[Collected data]
★ ★ ★ ★

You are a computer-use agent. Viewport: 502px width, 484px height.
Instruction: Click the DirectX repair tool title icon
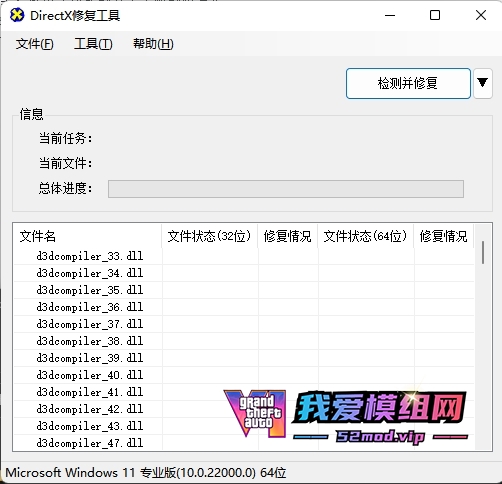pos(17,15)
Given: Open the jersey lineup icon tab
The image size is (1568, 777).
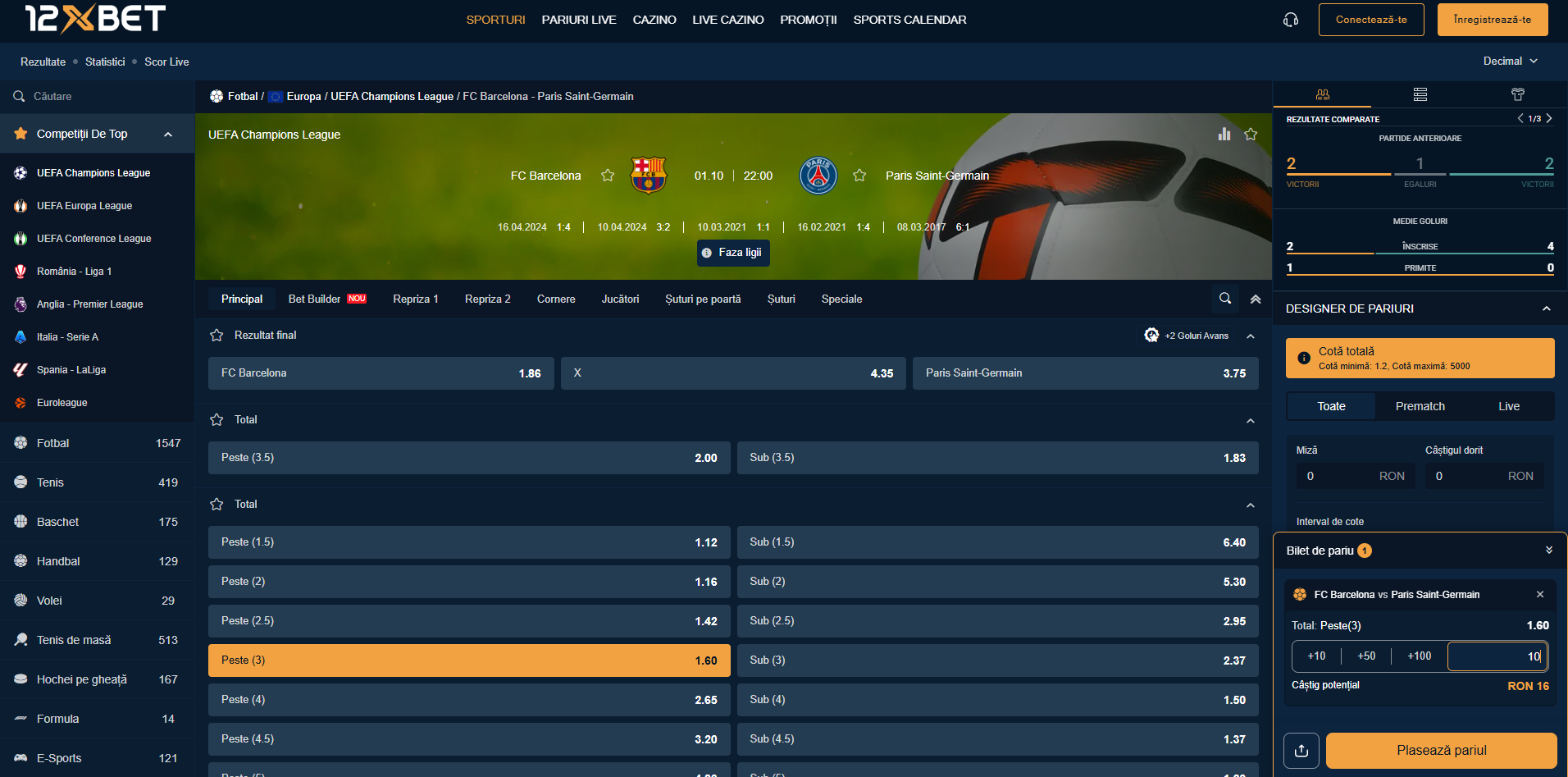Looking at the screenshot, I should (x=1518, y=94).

★ ★ ★ ★

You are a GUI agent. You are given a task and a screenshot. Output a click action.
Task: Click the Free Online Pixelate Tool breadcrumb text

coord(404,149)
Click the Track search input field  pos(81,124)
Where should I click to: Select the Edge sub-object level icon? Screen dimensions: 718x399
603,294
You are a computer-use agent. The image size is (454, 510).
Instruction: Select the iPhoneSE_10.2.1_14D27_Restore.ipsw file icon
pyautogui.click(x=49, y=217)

★ ★ ★ ★

INSTRUCTIONS TO FOLLOW: Where the word "computer" appears in a line of the entries, copy that line.

SOLUTION:
You are a computer-use agent. Viewport: 502px width, 484px height.
You are a computer-use agent. The image size is (454, 510).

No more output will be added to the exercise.